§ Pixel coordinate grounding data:
------------
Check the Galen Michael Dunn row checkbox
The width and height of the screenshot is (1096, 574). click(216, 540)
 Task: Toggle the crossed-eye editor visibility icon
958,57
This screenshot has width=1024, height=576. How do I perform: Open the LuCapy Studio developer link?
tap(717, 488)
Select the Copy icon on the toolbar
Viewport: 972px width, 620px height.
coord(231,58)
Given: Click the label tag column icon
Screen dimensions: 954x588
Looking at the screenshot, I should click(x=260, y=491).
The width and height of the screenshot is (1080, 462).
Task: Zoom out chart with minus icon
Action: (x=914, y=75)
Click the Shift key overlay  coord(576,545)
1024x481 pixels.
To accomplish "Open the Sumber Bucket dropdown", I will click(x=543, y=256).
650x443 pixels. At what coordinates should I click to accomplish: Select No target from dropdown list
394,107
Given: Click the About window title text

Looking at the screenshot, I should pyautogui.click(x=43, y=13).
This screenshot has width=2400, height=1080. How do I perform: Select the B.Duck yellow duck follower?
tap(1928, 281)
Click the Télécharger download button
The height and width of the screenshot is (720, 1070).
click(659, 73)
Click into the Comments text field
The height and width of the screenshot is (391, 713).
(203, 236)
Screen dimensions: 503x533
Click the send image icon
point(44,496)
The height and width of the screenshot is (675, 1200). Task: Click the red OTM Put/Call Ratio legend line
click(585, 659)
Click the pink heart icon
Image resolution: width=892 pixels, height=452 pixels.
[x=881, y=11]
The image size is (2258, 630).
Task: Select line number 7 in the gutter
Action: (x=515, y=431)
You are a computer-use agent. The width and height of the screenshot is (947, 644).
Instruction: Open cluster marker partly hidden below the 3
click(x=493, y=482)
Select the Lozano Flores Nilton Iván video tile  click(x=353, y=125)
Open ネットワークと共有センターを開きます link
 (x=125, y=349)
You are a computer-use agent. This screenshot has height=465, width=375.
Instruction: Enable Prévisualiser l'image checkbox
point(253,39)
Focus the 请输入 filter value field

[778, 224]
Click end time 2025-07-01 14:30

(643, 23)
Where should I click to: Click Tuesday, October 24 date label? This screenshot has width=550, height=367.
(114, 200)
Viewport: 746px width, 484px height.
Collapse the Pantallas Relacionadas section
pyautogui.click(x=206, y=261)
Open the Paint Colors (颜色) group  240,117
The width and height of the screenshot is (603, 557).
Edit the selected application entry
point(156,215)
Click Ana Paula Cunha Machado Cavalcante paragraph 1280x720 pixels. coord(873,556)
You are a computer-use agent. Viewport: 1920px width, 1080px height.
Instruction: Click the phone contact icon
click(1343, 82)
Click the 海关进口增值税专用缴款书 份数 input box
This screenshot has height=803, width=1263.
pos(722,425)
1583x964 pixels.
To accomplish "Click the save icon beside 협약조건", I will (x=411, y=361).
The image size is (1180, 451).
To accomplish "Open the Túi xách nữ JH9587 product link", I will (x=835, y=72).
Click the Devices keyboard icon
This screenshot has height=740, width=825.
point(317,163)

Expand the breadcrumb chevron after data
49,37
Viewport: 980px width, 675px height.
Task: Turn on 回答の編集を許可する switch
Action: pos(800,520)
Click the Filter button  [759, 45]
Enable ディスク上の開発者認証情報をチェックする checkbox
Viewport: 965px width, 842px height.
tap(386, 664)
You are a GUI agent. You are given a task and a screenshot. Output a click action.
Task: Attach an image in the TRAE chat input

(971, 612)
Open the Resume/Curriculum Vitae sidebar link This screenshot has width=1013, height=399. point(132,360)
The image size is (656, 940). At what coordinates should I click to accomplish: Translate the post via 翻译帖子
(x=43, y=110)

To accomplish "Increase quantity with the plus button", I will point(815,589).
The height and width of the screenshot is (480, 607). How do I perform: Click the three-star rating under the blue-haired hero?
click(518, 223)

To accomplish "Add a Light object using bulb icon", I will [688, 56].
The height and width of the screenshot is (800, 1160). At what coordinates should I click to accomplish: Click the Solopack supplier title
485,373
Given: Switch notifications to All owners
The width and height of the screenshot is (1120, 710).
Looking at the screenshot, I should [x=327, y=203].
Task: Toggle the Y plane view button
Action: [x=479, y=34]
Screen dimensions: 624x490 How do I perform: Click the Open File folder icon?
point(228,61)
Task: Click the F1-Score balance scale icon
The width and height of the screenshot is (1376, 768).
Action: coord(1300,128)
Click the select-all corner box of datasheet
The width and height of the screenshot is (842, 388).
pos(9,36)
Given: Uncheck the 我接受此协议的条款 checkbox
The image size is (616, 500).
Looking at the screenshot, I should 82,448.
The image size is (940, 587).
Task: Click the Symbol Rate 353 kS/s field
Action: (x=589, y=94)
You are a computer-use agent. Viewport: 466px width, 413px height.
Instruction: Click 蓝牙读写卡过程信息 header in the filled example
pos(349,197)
------------
§ Problem to work on:
Look above for the line holding "The height and width of the screenshot is (800, 1160)." and the line holding "Given: Switch notifications to All owners", then output exactly those two lines and every line between them, nothing more.

§ Response for this exercise:
The height and width of the screenshot is (800, 1160). At what coordinates should I click to accomplish: Click the Solopack supplier title
485,373
Given: Switch notifications to All owners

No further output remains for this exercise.